The High Court held that the break notice was invalid. A mistake in a notice will not necessarily invalidate it if its meaning is still clear but, in Prudential, the notice could not ‘unambiguously have been understood to be an effective notice by a reasonable recipient’.

Lessons learnt

These cases and many others that precede them highlight the various difficulties faced by tenants in exercising break clauses. Lessons can, however, be taken from them:

Serving the notice

  • Consider all of the terms of the lease carefully.
  • Check the identity of the current tenant and current landlord (who is paying the rent and to whom, the title and the Land Registry).
  • Confirm that the notice can be served by the current tenant (and was not personal to a previous tenant).
  • Check and follow the service provisions in the lease, particularly where they are mandatory.
  • It is normally worth serving on the current registered office if the receiving party is a company (check the details with Companies House).
  • Ensure that service is expressed to be served on behalf of, and as agents for, the correct party.
  • In serving the notice, it is often advisable to adopt the wording of the break clause.
  • Service must obviously be in good time in accordance with the provisions of the break clause.
  • When the notice is sent ensure that it is signed for (if sent by recorded delivery) or, if applicable, hand delivered in good time.
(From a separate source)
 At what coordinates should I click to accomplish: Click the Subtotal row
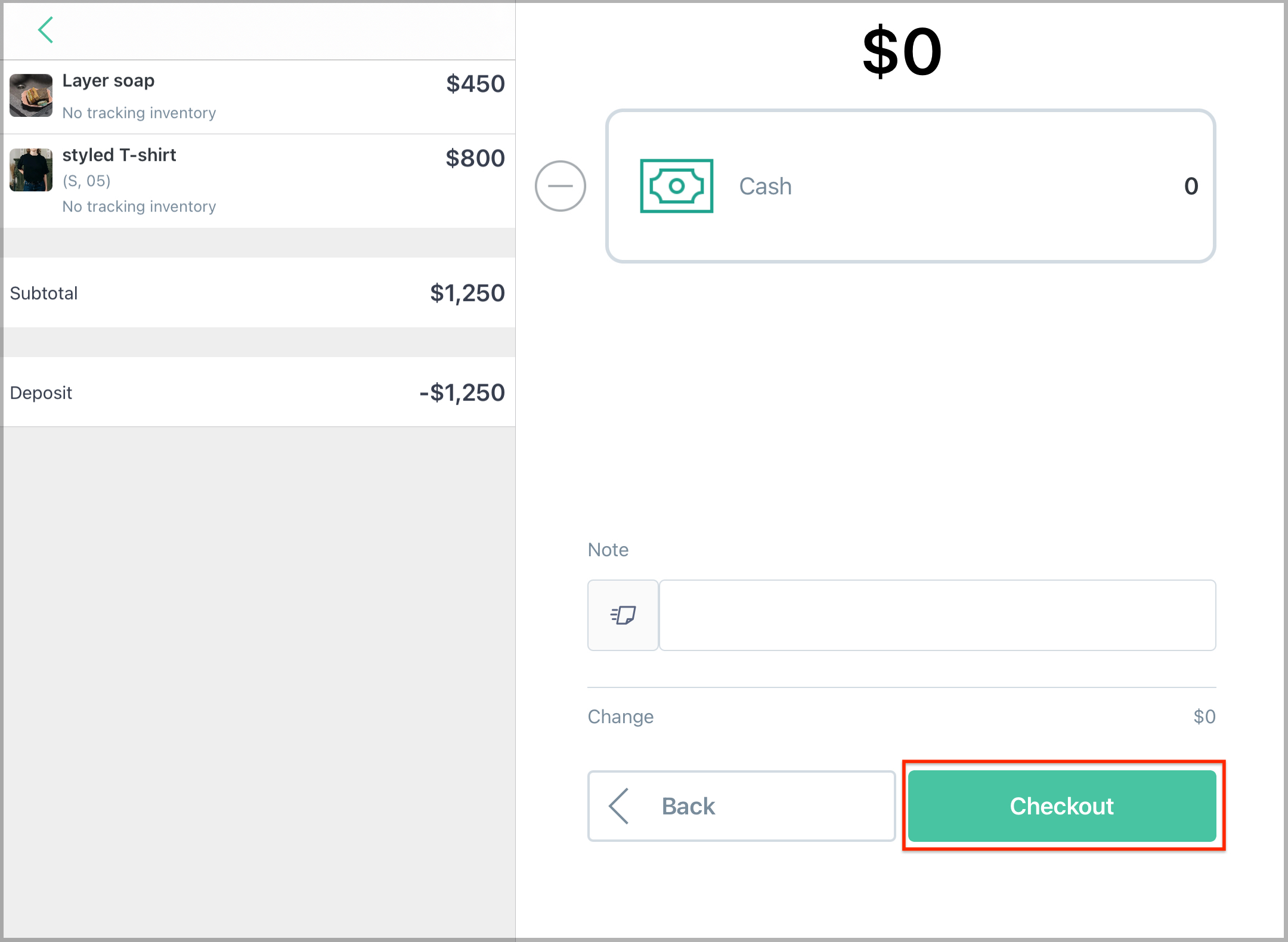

Note the lesson learnt from Claire’s Accessories v Kensington High Street [2001] where the notice was served (by the landlord) in good time at the tenant’s property, but not, as provided by the lease, at the tenant’s registered office. The court held that the requirement was mandatory and the notice was held to be invalid.

Complying with conditions

  • Check exactly what conditions must be complied with for the break to operate.
  • Consider from when compliance is required – some clauses provide that compliance is required from when the notice is served up to the time that the break takes effect.
  • If the lease requires all rents to be paid, consider what sums are reserved as rent, such as service charge and insurance. Ensure that all sums are paid on time.
  • If the break clause requires vacant possession, make sure the landlord is able to occupy the property without any physical or legal impediment.
  • The obligation to yield up the premises in good repair can be a difficult condition to comply with. If compliance is to be ‘material’ this will assist, but it is still difficult. The test laid down by the Court of Appeal in Fitzroy House Epworth St (No 1) Ltd & anor v The Financial Times Ltd [2006] is that materiality must be assessed by reference to the ability of the landlord to re-let or sell the property without delay or additional expense.
  • Be careful of conditions that must be complied with no matter how trivial the breach. For example in Bairstow Eves (Security) Ltd v Ripley [1992] EGLR 47 the lease required that the property be painted in the last year. It had in fact been painted just before the beginning of the last year but the court held that the condition as to compliance had not been satisfied and the break was ineffective.
  • If at all possible, as a tenant, you are well advised to try and get the landlord ‘on board’. Ask the landlord to confirm what steps you need to take to comply with the conditions. If the landlord responds (it is not required to do so) then this can, in certain circumstances, give the tenant reassurance as to the steps it needs to take.
  • If the break date falls partway through a rent period and payment of rent in advance is a condition, should the tenant pay the entire quarter? Unless the break clause says otherwise, the safe option is to pay the entire quarter owing and then seek to reclaim the balance after the break has taken effect. However, the bad news for tenants is they are not necessarily entitled to be reimbursed.

Conclusion

The overall message in this market is clear: tenants must tread extremely carefully to ensure that their break notices are effective. If they fail, the consequence of having to pay rent on an unwanted property for several years can be very costly.